» **WORK TO BE COMPLETED**:
How many lines below hold the string "icon"? Report that number alone.

[Data items]
__________

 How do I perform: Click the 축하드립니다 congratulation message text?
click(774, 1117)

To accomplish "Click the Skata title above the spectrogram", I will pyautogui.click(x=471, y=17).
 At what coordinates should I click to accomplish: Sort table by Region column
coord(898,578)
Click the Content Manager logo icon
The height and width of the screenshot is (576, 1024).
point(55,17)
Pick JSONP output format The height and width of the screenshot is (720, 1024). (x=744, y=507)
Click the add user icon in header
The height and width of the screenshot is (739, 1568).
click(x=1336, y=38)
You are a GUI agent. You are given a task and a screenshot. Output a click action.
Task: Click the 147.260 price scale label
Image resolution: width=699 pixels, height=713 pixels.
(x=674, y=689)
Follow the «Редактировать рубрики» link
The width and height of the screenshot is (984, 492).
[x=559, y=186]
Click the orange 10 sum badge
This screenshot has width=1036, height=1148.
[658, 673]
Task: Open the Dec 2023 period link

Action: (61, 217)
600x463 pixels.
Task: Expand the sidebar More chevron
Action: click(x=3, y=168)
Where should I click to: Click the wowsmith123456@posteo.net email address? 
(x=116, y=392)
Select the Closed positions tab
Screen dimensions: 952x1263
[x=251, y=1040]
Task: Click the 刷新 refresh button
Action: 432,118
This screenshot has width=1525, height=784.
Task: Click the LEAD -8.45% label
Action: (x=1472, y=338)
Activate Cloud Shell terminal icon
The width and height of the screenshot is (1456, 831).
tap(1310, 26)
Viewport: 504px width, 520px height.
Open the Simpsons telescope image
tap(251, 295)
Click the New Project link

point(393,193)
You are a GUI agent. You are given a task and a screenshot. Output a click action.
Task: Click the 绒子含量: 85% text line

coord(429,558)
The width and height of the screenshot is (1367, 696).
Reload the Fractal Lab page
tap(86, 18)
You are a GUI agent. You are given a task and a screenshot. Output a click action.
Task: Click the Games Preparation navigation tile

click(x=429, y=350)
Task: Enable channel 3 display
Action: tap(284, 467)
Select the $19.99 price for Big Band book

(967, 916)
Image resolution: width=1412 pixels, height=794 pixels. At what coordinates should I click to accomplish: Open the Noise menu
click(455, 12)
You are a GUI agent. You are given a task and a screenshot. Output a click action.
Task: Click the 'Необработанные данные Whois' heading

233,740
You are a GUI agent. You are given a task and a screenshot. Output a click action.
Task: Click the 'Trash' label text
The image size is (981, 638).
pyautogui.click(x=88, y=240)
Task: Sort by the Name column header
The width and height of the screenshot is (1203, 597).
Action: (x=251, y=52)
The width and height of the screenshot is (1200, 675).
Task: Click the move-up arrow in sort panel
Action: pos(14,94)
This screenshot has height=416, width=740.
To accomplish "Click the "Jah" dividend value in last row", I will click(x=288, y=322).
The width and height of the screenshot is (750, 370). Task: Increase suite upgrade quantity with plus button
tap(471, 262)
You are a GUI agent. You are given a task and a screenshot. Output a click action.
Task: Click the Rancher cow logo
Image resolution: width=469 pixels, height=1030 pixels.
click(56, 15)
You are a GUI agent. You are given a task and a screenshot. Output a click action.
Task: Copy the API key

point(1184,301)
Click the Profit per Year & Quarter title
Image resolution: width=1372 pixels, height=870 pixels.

__________

» **EXERCISE ANSWER**:
3